▶ [Documento de origem]
Brasil
espera convencer Ocidente da importância do Sul Global no G20, enquanto
instância de governança. Entretanto reticência de Lula em relação à
Rússia e declarações recentes sobre Israel erodem relações essenciais.O
Brasil, que exerce a presidência rotativa do G20, sediará encontros
importantes do bloco nos próximos dias. Em 21 e 22 de fevereiro, os
ministros do Exterior das maiores economias do mundo se reunirão no Rio
de Janeiro. A reunião antecede a cúpula de chefes de Estado do bloco,
marcada para novembro.
O
encontro do Rio terá no centro da agenda conflitos internacionais como
as guerras na Ucrânia e em Gaza. O secretário de Estado americano,
Antony Blinken, e seu homólogo russo, Sergei Lavrov, estarão presentes.
A
morte de Alexei Navalny, opositor do presidente russo, Vladimir Putin,
numa prisão da Rússia, intensificou o tensionamento entre os dois
países. O presidente dos EUA, Joe Biden, afirmou na sexta-feira (16/02)
que “não existem dúvidas” sobre a responsabilidade de Putin pelo
episódio.
A expectativa é de que Lavrov tenha uma reunião
bilateral no Rio com o chanceler brasileiro, Mauro Vieira. Blinken, por
sua vez, vai a Brasília antes do encontro para uma visita ao presidente
Luiz Inácio Lula da Silva.
Postura de Lula quanto a Rússia e Israel erode relações
No
domingo, o chefe de Estado brasileiro afirmou ser preciso aguardar o
avanço das investigações sobre a morte de Navalny para se posicionar
sobre o caso. “Se você julga agora que foi alguém que mandou matar, e
não foi, depois você vai [ter que] pedir desculpas”, declarou, durante
viagem à Etiópia.
Desde que Lula retornou à presidência, o governo
brasileiro adota posições geopolíticas incômodas para o Ocidente.
Embora o país tenha condenado a invasão russa nas Nações Unidas, a opção
de não se aliar à Ucrânia gerou suspeitas de leniência com Putin,
parceiro do Brasil no Brics.
Diante do agravamento da violência em
Gaza, Lula endureceu suas críticas às ações militares israelenses, que
classificou como “terrorismo de Estado”. Em janeiro, o Brasil se somou à
iniciativa sul-africana de denunciar Israel pelo crime de genocídio
junto à Corte Internacional de Justiça (CIJ).
Ao comentar o
conflito, no domingo, o presidente brasileiro acusou Israel de praticar
“genocídio” em Gaza e comparou a situação ao período do Holocausto. O
primeiro-ministro de Israel, Benjamin Netanyahu, reagiu de imediato nas
redes sociais e convocou seu embaixador no Brasil para consultas.

▶ [Tarefas propostas]
(1) De acordo com o texto sobre o Brasil no G20, quando e em que cidade vão se reunir os ministros do Exterior do bloco?
(2) Prossiga com o texto sobre o Brasil no G20 a partir do ponto em que ele termina.
Os registros vêm de uma fonte diferente da do texto.

▶ [Registros de dados]
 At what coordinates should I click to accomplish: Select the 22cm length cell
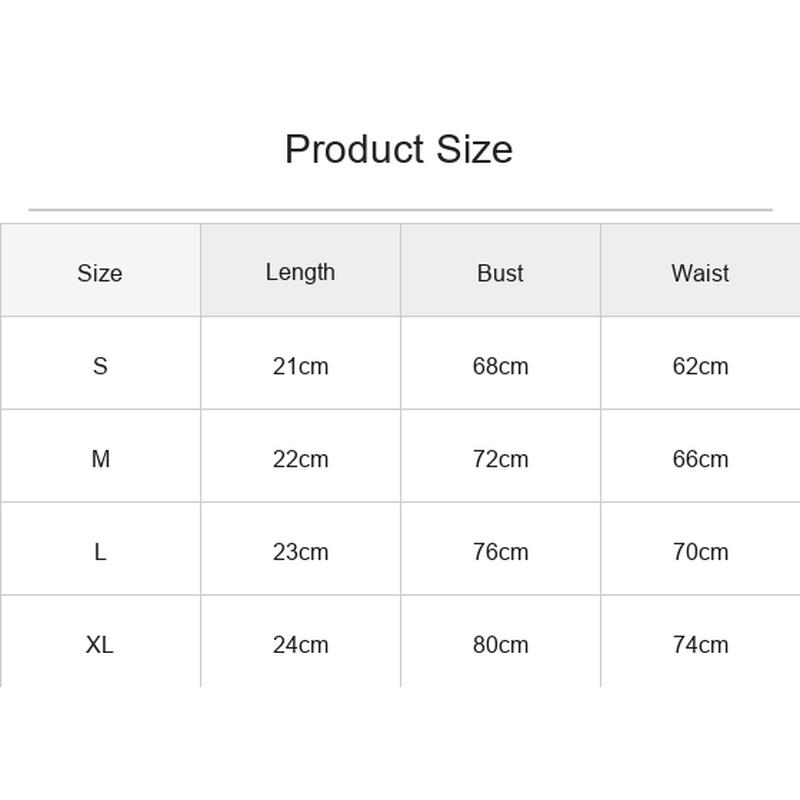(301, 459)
---
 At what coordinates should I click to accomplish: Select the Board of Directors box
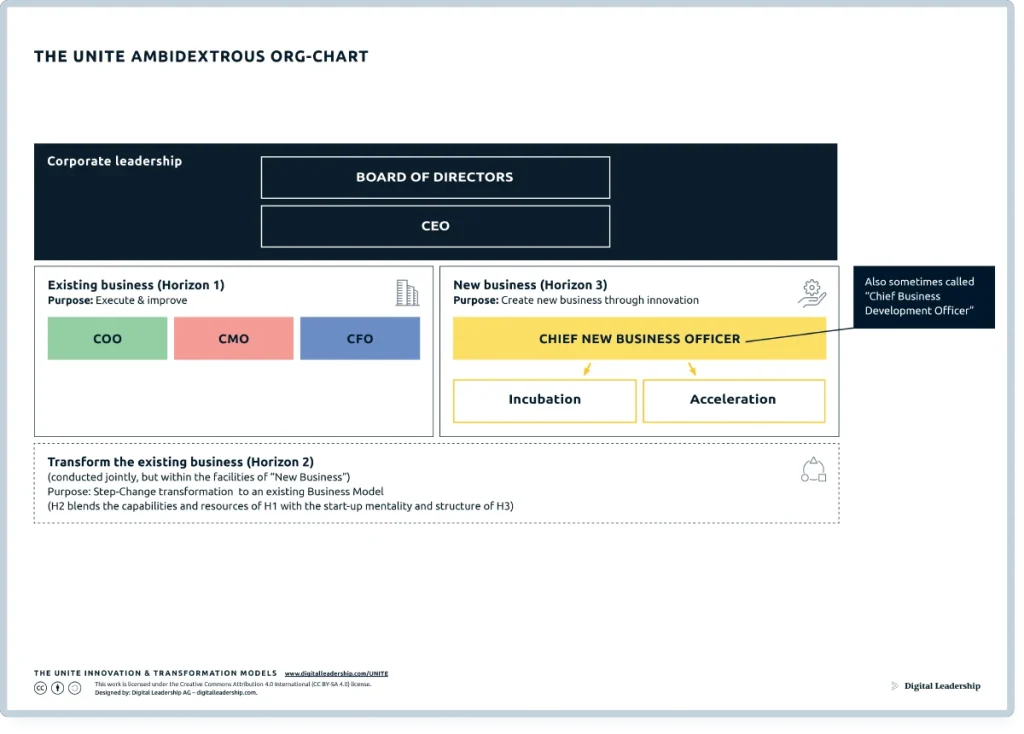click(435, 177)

▶ [Resultados do exercício]
(1) Em 21 e 22 de fevereiro, no Rio de Janeiro.

(2)
Matias
Spektor, professor de Relações Internacionais da Fundação Getúlio
Vargas, comenta: “A cada vez que isso acontece, o elo do Brasil com
alguns dos seus principais parceiros é erodido. E a troco de quê,
exatamente, não é claro para mim. Existe a crença de que, quanto mais o
Sul Global se aproxima da China, mais os EUA têm que dar ao Sul Global
para impedir que se alinhe à China. Só que essa perspectiva não leva em
conta o enorme atrito que isso gera na relação entre países do Sul
Global com o Ocidente.”
Reforma da governança global
Brasília
considera a presidência do G20 como estratégica para projetar o país
como liderança emergente. “Assim como aconteceu no G20 da Índia, Lula
também vai tentar fazer que o encontro seja um divisor de águas no
sentido de empurrar o Ocidente a fazer um reconhecimento explícito da
importância de trazer o Sul Global para dentro dessa instância de
governança que é o G20”, projeta Spektor.
Junto com o combate à
fome e o enfrentamento das mudanças climáticas, a reforma da governança
global é um dos três eixos prioritários da presidência brasileira no
G20. No encontro do Rio, será o tema central.
“É preciso que tenha
uma nova geopolítica na ONU. É preciso acabar com o direito de veto dos
países e é preciso que os membros do Conselho de Segurança sejam atores
pacifistas, e não atores que fomentem a guerra”, disse Lula no domingo,
em sua passagem pela Etiópia.
As instituições de governança
global atuais foram criadas após a Segunda Guerra Mundial. Em linha com
outros países do Sul Global, o governo brasileiro entende que esses
mecanismos precisam ser oxigenados com a presença de novos atores.
Medo de um retorno de Trump
Em
entrevista ao jornal O Globo, o chanceler Mauro Vieira defendeu que o
Fundo Monetário Internacional (FMI) e o Banco Mundial reduzam
“condicionalidades e exigências” para emprestar dinheiro a países em
desenvolvimento. “Não digo que é para não ter regras e entregar todos os
recursos de qualquer forma, mas ter exigências menores. Tem de haver
uma adaptação à necessidade. Não se pode impor uma receita que mata o
doente.”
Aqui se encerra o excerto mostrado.